"Surat imbauan penonaktifan Sri Mulyani-Boediono, usulan Gus Dur jadi pahlawan, dan surat presiden tentang pencabutan Perpu No 4 Tahun 2008 tentang JPSK dibawa ke rapat paripurna terdekat," kata Wakil Ketua DPR Pramono Anung di Gedung DPR, Senayan, Jaksel, Selasa (5/12/2010).
Menurut Pram, selain usulan Gusdur, surat imbauan penonaktifan Sri Mulyani- dan Boediono juga telah diterima pimpinan DPR pagi tadi. Selanjutnya, surat tersebut juga akan ditentukan pada paripurna, Selasa (12/1/2010).

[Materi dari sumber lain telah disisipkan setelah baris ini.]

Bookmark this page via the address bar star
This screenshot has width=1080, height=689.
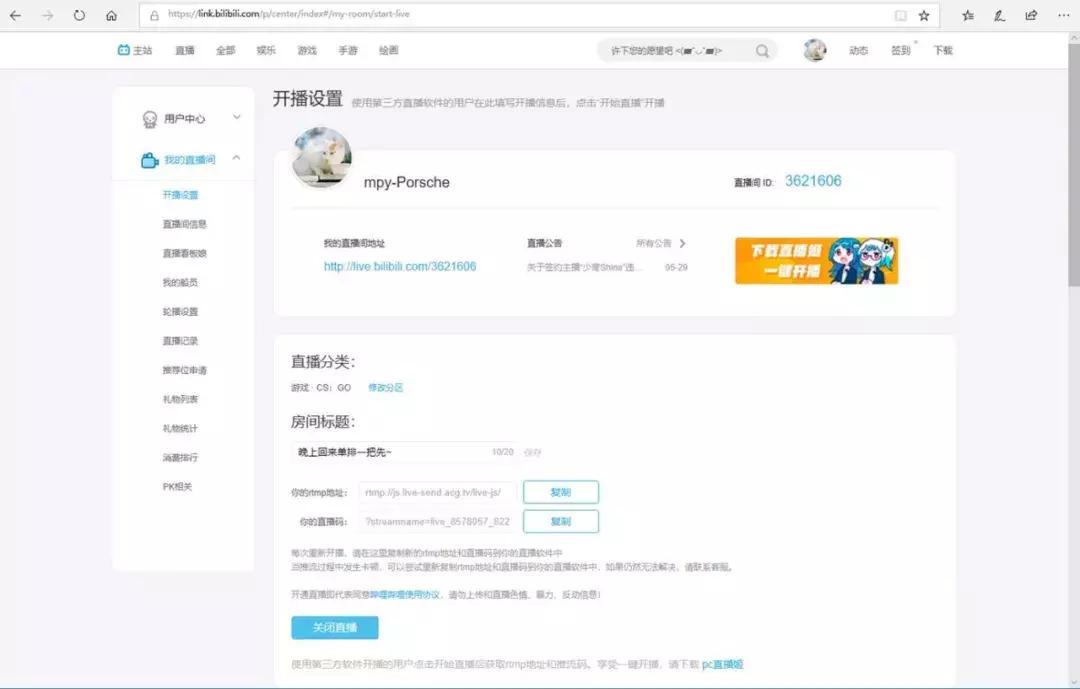point(923,15)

"Karena memang mekanismenya seperti itu. DPR itu bersikap kolektif kolegial. Apa yang disampaikan Pansus adalah representasi DPR," imbuh Sekjen PDI Perjuangan ini.
Pram menjelaskan, terkait surat penonaktifan Sri Mulyani dan Boediono, pimpinan DPR hanya bertugas menampung semua aspirasi anggota DPR. "Tidak ada alasan pimpinan DPR menghambat atau meniadakan usulan anggota DPR termasuk imbauan nonaktif Sri Mulyani dan Boediono yang merupakan hasil rapat Pansus yang harus kita hormati dan kita teruskan," jelasnya.
Sejak wafatnya Gus Dur, usulan untuk menjadikannya sebagai pahlawan terus menguat. Bahkan sejumlah partai di DPR siap mendukung penuh Gus Dur agar ditetapkan sebagai pahlawan.